There are the Beaumonts, Simon and Elizabeth, a well-off family with three children, from all appearances living the ideal British upper-class lifestyle, complete with private schools, a house in the country (complete with pony) and two fabulously successful careers. When Lloyd's starts to demand money, however, this financial pressure reveals some of the other cracks in the Beaumonts' façade, including Simon's infidelity and oldest daughter Annabel's misbehavior (and embarrassing career ambitions).
There are the Cowpers, Lucinda and Nigel, a young, attractive upper-class couple. Nigel is a bit stuffy and boring --- and a Name at Lloyd's. Lucinda is dissatisfied, bored --- and too eager to fall into the arms of a devastatingly handsome, exciting stranger. She longs to leave her husband, but Nigel's (morally and legally suspect) decision to transfer all of his financial holdings to Lucinda in the wake of the Lloyd's scandal threatens to tie Lucinda's hands --- for a while.
And there are the Fieldings, Debbie and Richard. Debbie is a bored housewife, resentful of her husband's wealthy mother, Flora, who has used her returns from Lloyd's to pay the private school tuition of Debbie and Richard's two children. As for Richard, he's a successful headmaster --- but when Flora's checks stop coming, he can't keep the family in the style to which they've become accustomed. Could the Lloyd's scandal be Debbie's chance to reignite her professional and personal ambitions?
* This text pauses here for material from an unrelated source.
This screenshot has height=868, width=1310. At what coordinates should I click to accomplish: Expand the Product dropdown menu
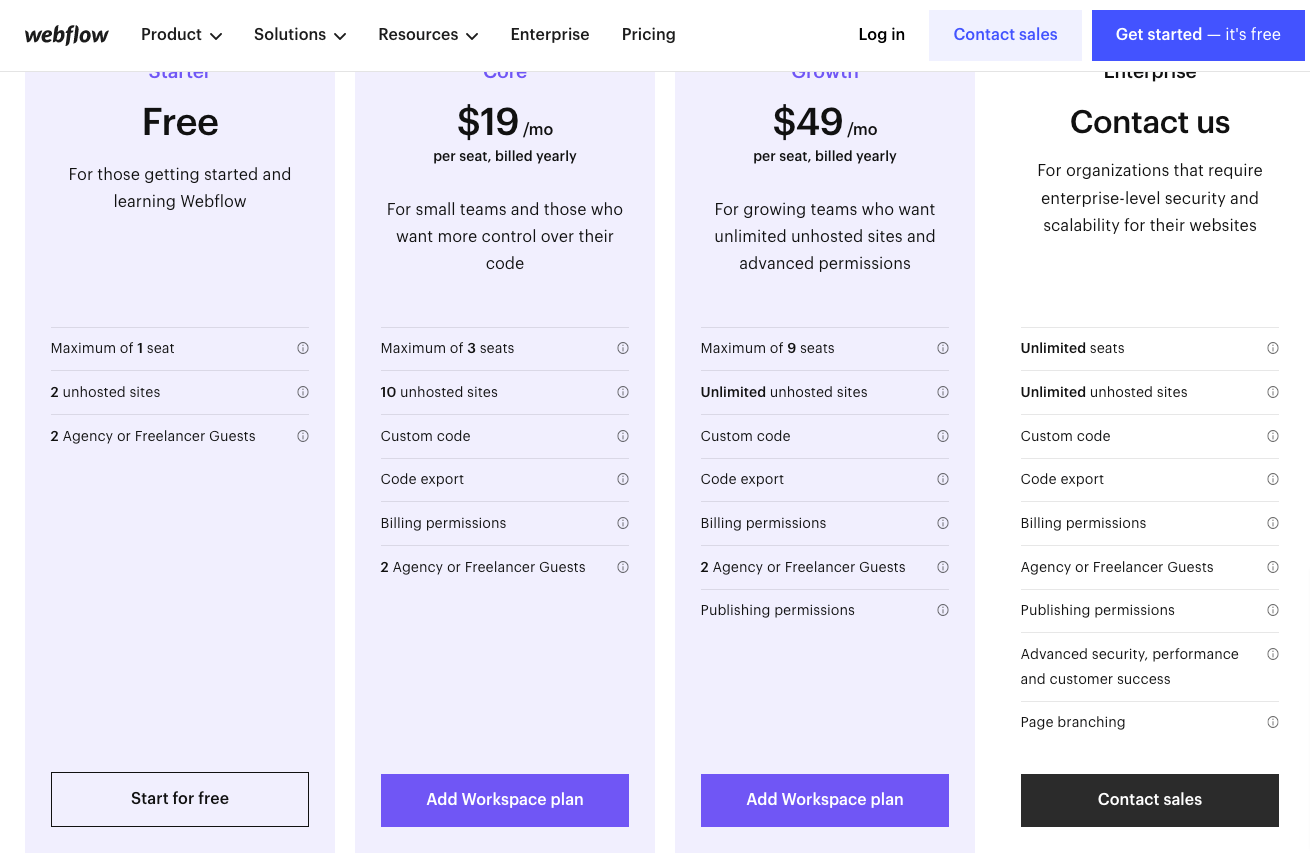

The novel's prologue hints at a tragic outcome for one of the key players in this drama. But for the most part, barring the inevitable affairs, rumors, secrets and lies, the action of Vincenzi's latest marches confidently toward a more optimistic future than the one most of these Names envision when Lloyd's starts calling in the chips. Some fans will be surprised by the tighter focus and time frame of this book as opposed to some of her other multi-generational sagas. Vincenzi still has a knack, however, for drawing readers into her characters' personal and professional dramas, and making hours curled up under the duvet (or spread out on the beach blanket) pass by almost effortlessly as they lose themselves in other people's lives.